Exercise description
Keep only the lines from the top of the listing through the one with "Centro Servizi Revisioni Auto (101, 1677)", and reproduce them unaltered.

※

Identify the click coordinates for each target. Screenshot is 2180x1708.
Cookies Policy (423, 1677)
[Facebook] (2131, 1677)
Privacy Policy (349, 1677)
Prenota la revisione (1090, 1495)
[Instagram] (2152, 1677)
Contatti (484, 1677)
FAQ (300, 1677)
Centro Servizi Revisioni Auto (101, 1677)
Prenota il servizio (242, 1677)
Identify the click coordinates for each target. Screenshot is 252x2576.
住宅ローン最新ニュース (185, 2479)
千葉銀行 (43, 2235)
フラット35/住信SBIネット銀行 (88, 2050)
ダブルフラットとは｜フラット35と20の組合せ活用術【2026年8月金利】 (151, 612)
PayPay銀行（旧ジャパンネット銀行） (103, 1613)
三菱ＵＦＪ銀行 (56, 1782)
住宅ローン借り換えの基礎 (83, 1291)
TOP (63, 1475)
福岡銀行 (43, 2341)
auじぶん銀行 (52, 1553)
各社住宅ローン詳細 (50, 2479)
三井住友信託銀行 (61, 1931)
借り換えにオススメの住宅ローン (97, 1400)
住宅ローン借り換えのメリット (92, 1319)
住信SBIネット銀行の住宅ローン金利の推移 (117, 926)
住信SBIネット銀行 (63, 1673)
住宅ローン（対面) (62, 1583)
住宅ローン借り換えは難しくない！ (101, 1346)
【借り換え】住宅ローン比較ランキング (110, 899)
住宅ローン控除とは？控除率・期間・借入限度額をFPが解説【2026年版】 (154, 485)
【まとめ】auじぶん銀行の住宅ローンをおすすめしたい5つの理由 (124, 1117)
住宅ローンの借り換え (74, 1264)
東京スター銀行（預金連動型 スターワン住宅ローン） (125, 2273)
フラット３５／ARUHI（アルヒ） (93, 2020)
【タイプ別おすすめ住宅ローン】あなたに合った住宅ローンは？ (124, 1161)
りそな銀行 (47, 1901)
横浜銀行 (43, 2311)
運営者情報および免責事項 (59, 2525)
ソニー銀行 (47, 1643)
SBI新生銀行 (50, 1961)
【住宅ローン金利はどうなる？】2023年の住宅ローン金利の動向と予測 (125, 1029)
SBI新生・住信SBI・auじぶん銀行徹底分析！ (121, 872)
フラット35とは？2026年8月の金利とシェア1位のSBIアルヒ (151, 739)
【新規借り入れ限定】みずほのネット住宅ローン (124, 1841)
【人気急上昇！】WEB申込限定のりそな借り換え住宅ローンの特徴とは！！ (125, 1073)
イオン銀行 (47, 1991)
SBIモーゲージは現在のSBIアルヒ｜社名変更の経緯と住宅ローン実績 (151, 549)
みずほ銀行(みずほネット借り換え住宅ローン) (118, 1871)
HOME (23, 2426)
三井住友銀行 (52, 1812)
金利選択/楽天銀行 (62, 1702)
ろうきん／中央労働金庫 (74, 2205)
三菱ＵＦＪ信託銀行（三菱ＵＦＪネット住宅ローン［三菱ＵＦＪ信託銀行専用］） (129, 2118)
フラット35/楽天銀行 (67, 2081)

※

Solution to the problem
Identify the click coordinates for each target. Screenshot is 2180x1708.
Cookies Policy (423, 1677)
[Facebook] (2131, 1677)
Privacy Policy (349, 1677)
Prenota la revisione (1090, 1495)
[Instagram] (2152, 1677)
Contatti (484, 1677)
FAQ (300, 1677)
Centro Servizi Revisioni Auto (101, 1677)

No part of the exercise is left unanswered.